_The task_
Condense the paragraph of the spyware text below that begins "Almost everyone is familiar" into a short bulleted list that keeps its main facts.

_Selected text_
——

Spyware! Scumware! File-sharing programs violate privacy, wreck computers
Release Date: 09-30-2002
People using computers on which file sharing programs have been running are finding that Web browsers don't work, or unexpected web pages appear, or everything runs very slowly. For example, people using WebCT suddenly find themselves at AskJeeves.com, or Internet Explorer won't start, or Webmail doesn't work. "Spyware" — also known as "scumware" — may be to blame.
Almost everyone is familiar with file sharing (or peer-to-peer) programs these days. The first of these programs, the infamous Napster, was bare bones compared to the recent ones. Current ones, such as Kazaa, Morpheus, and LimeWire, will let users search for not only music files, but movie files, games, and other programs. These files may seem free, but they're not. Since almost all fire sharing applications are distributed for free, the authors have found other ways to generate revenue. Most of these programs install components that collect information about users and push ads to them through their web browsers. These programs, called spyware or scumware, record information about users and sell them to advertising companies. There are even reports of file sharing programs diverting commissions on online purchases back to themselves — "stealware." Gator and TopText are among the most intrusive and deceptive of this type of program.

——

_Information shown_
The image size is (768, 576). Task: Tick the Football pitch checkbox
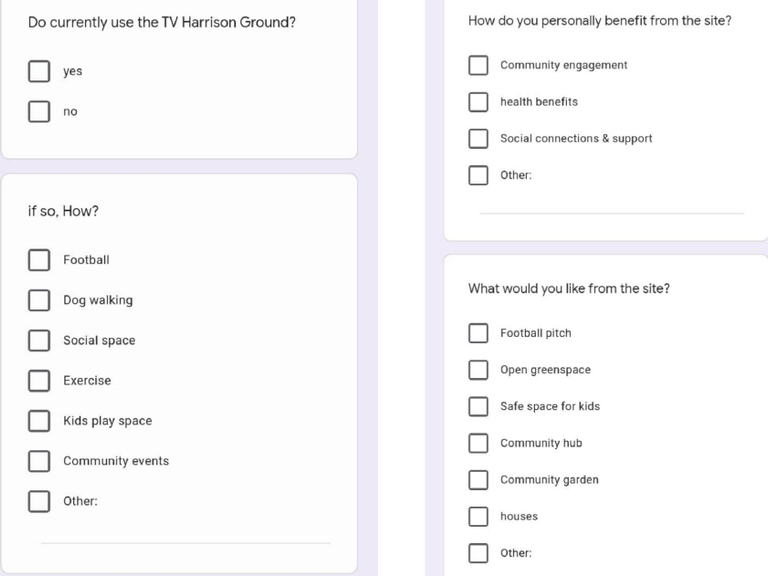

——

_Response for this exercise_
- File-sharing (peer-to-peer) programs are now widely known. The first, Napster, was bare bones compared with recent ones.
- Current programs such as Kazaa, Morpheus, and LimeWire let users search for music, movies, games, and other programs.
- The files seem free but are not. The programs are distributed for free, so their authors make money in other ways.
- Most of these programs install components, called spyware or scumware, that collect information about users, sell it to advertising companies, and push ads through web browsers.
- Some file-sharing programs reportedly divert commissions on online purchases back to themselves ("stealware").
- Gator and TopText are among the most intrusive and deceptive of these programs.